Ein konsequenter Umgang mit Oberflächenwasser um dieses zur Bewässerung zu nutzen bzw. es versickern zu lassen, damit der Grundwasserspiegel sich wieder erhöht, ist immer noch nicht konsequent umgesetzt, diese Dinge beginnen jetzt erst seit 2023, wenn man ein neues Baugebiet entwickelt - das Bauconcept im Rahmen von vorhabenbezogenen Bebauungsplänen seit Ende der 90 er Jahre macht – muss man nachweisen, dass man das Oberflächenwasser so verwendet, dass es nicht bzw. nur deutlich reduziert in das Mischwasserkanalsystem der jeweiligen Kommune eingeleitet wird.
Das Einleiten von Oberflächenwasser in Regenwasserkanäle, die dann irgendwo in einem Bach oder Fluss enden, ist nach wie vor nahezu uneingeschränkt möglich.
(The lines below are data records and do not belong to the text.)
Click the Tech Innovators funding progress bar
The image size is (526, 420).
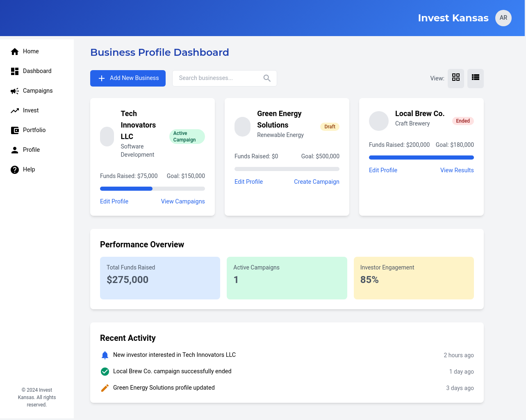pyautogui.click(x=153, y=189)
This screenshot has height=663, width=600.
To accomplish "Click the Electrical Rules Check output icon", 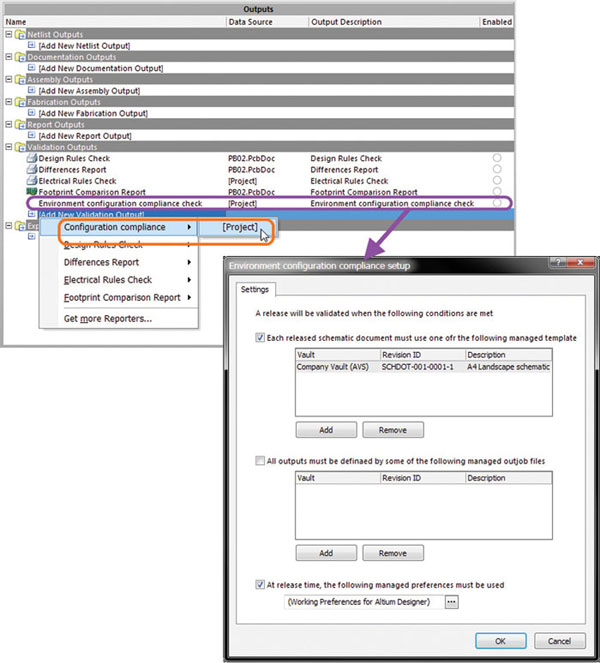I will [x=31, y=181].
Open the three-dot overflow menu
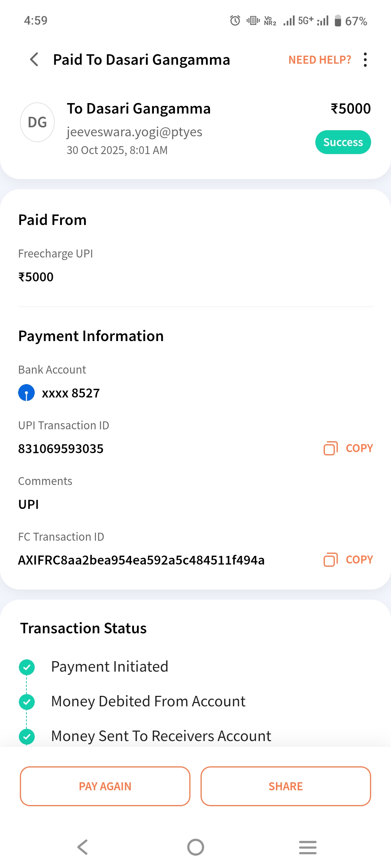The image size is (391, 868). 365,60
Was wenn es aus einer Neubebauung kommt nicht richtig ist. Dass unsere Bäche und Flüsse das Oberflächenwasser bekommen aus nicht versiegelten Flächen im Außenbereich, wenn eine direkte Zuleitung in das Kanalnetz in der Regel nicht möglich und auch nicht sinnvoll ist, z. B. von landwirtschaftlichen Flächen oder Wäldern „bringt“ ist das genug Wasser für unsere Bäche und Flüsse.
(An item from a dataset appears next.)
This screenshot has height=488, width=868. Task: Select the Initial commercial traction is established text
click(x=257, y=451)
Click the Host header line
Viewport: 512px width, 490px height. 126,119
Was mir beim Artikel von Herrn Prof. Sobek ganz entscheidend fehlt ist das Thema Nachhaltigkeit in Richtung Qualität der Gebäude und deren Langlebigkeit. Einzelhandelsimmobilien haben heute noch eine Lebenserwartung von 25 / 30 Jahren, bei Bürogebäuden nicht viel länger, das ist das entscheidende Problem, wir müssen Gebäude erstellen die lange haltbar sind und unterschiedlich genutzt werden können. Die Materialen dazu haben wir und wenn wir es jetzt noch schaffen den Energiebedarf der Gips-, Kalk-, Zement- und Stahlwerke, so wie der chemischen Industrie, durch Strom aus Windkraft zu ersetzen oder durch grünen Wasserstoff, ist die CO2-Bilanz durch das Bauen auf einen Schlag um 2/3 verbessert.
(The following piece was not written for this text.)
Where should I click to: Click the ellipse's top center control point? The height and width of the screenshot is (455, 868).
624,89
Dass wir Baustoffe wiederzuwenden haben ist seit Jahren gesetzlich so geregelt und die neue Mantelverordnung, die zum 1. August 2023 in Kraft getreten ist, die aber schon zwei Jahre zuvor Gesetz wurde zwingt diese Dinge zu tun, wobei Recycling vor Ort, bei kleineren Bauvorhaben, nicht mehr wirklich zugelassen ist, was ein grober Fehler in diesem Gesetz ist und hoffentlich bald durch entsprechende Richtlinien der einzelnen Bundesländer und der Landratsämter korrigiert wird, sodass wir künftig Beton und Steinbruch aus einem alten Gebäude, das wir rückbauen, nicht 100 km mit einem 40 Tonner dieselbetriebenen Lkw zum Betonbrecher / Recycling fahren müssen und dann holen wir es dort wieder ab statt es wie bislang vor Ort zu recyceln.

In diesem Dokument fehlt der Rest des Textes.